Considérant qu'il résulte de l'instruction que M. Sarkozy a fait diffuser à l'ensemble des électeurs de la circonscription une lettre de deux pages datée du 28 avril 1997 ; qu'il ne résulte toutefois pas des circonstances de l'espèce que cette irrégularité ait pu exercer une influence déterminante sur le résultat du scrutin, compte tenu de la date à laquelle a été diffusée cette lettre, de son contenu et de l'écart de voix séparant le candidat proclamé élu de la majorité absolue des suffrages exprimés au premier tour ;

Sur la rupture d'égalité entre les candidats qu'aurait entraînée l'utilisation gratuite par le candidat proclamé élu de la liste électorale de la commune de Neuilly-sur-Seine :

Considérant que Mme Varrechard-Guerin a invoqué ce grief pour la première fois dans son mémoire en réplique, le 13 août 1997 ; qu'il constitue ainsi un moyen nouveau présenté hors du délai de dix jours fixé par l'article 33 de l'ordonnance du 7 novembre 1958 susvisée ; qu'il est, par suite, irrecevable ;

Sur les conclusions tendant à ce que M. Sarkozy soit condamné à une amende ou à une peine d'emprisonnement :

Considérant que le Conseil constitutionnel n'est pas compétent pour connaître de telles conclusions ;

Considérant qu'il résulte de tout ce qui précède que la requête de Mme Varrechard-Guerin doit être rejetée,

Décide :

AN, HAUTS-DE-SEINE (6e CIRCONSCRIPTION)

Mme SYLVIE VARRECHARD-GUERIN

Art. 1er. - La requête de Mme Sylvie Varrechard-Guerin est rejetée.

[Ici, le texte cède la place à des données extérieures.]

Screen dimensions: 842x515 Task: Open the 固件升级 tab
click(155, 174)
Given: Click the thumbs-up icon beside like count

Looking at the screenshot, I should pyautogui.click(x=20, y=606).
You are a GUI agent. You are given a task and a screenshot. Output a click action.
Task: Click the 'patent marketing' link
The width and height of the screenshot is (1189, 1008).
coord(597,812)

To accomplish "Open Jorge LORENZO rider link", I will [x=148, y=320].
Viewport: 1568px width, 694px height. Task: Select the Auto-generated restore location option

Art. 2. - La présente décision sera notifiée à l'Assemblée nationale et publiée au Journal officiel de la République française.

Délibéré par le Conseil constitutionnel dans sa séance du 16 décembre 1997, où siégeaient : MM. Roland Dumas, président, Georges Abadie, Michel Ameller, Maurice Faure, Yves Guéna, Alain Lancelot, Mme Noëlle Lenoir et M. Jacques Robert.

APPLICATION DE L'ART. 59 DE LA CONSTITUTION ET DE L'ORDONNANCE 581067 DU 07-11-1958.

REJET DE LA REQUETE DE MME. SYLVIE VARRECHARD-GUERIN.